Adam oturdu beni bekliyor.
Ama adamın çenesi durmuyor kardeşim. Bıdı, bıdı, bıdı bıdı Zeliha’ya anlatıyor. Zeliha ise bu gibi işlere çok meraklı, adamla sohbet ediyor.
Bu nedenle delirdim yine.
Haber yazmanın imkanı yok.
Bıraktım haberi, bunların olduğu yere geçtim. Nedir kardeşim senin derdin? Diye giriş yaptım.

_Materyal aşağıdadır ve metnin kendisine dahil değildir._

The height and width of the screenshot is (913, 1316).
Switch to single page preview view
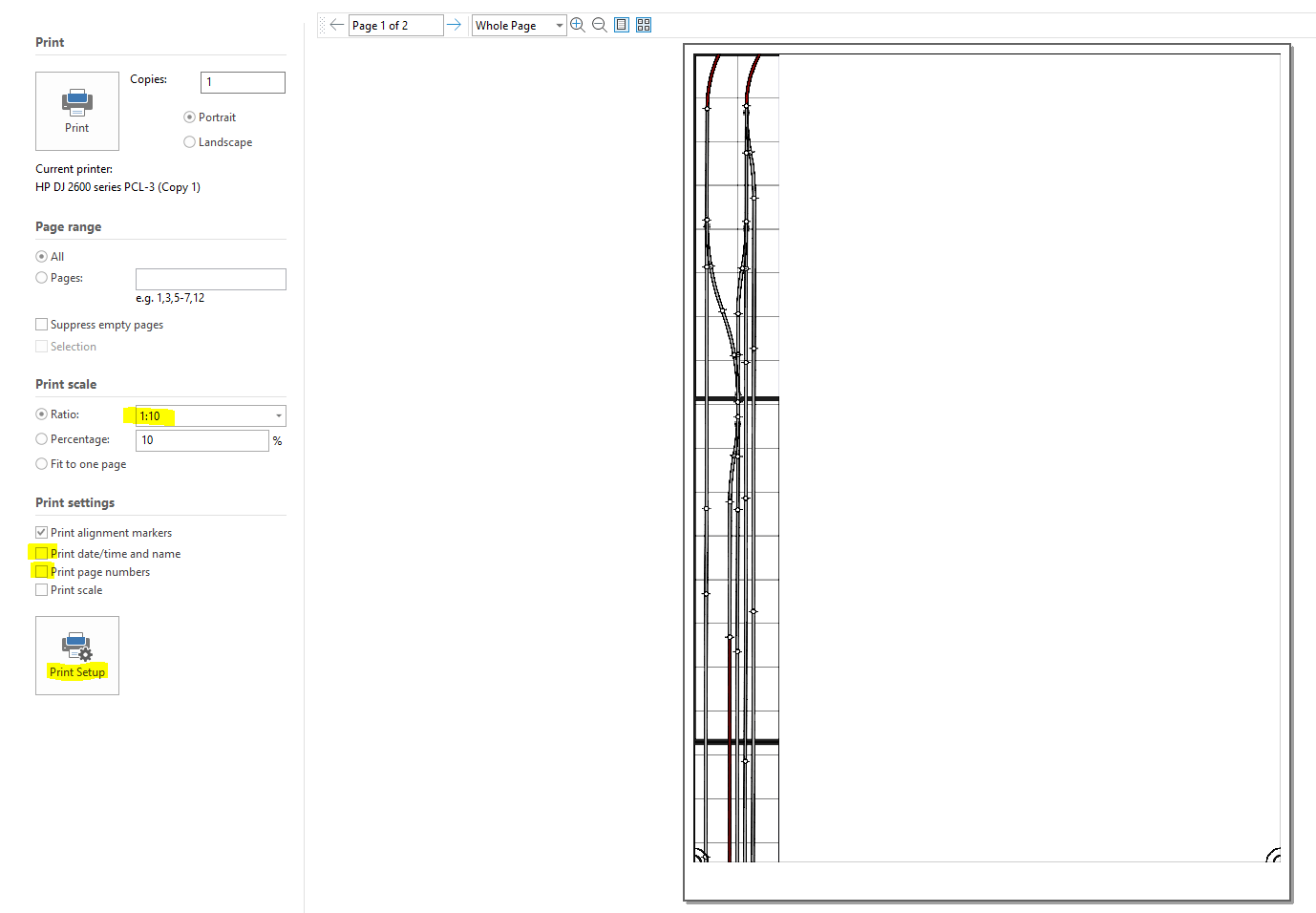click(622, 25)
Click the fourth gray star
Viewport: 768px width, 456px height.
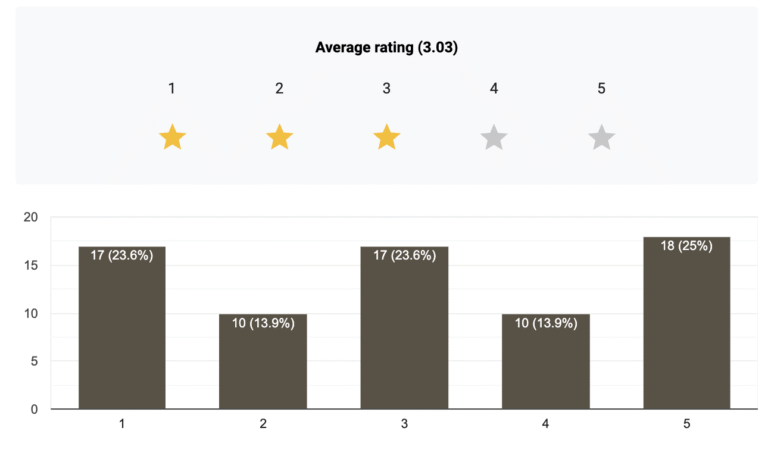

Adam anlatıyor. “Eşim beni sevmiyor. Muhtemelen başkası ile kaçtı. Beni terk etti. Bunu haber yapın. Eşimi bulun” dedi. Ben ise “Bir kadın kolay kolay evini terk etmez. Sen kadına ne yaptın da eşin seni terk etti? Diye sordum. “Arada sırada dövüyordum” dedi. “Oğlum senin karın eşek mi? Ki eşeği bile dövemezsin. Hayvan yerine koyduğun eşini dövüyorsun, sonra sana şefkat göstermesini bekliyorsun. Bak anlamadın galiba eşim diyorsun. Yani seninle eşit olan kişiden bahsediyorsun” gibi başladık adamla karşılıklı polemik yapmaya.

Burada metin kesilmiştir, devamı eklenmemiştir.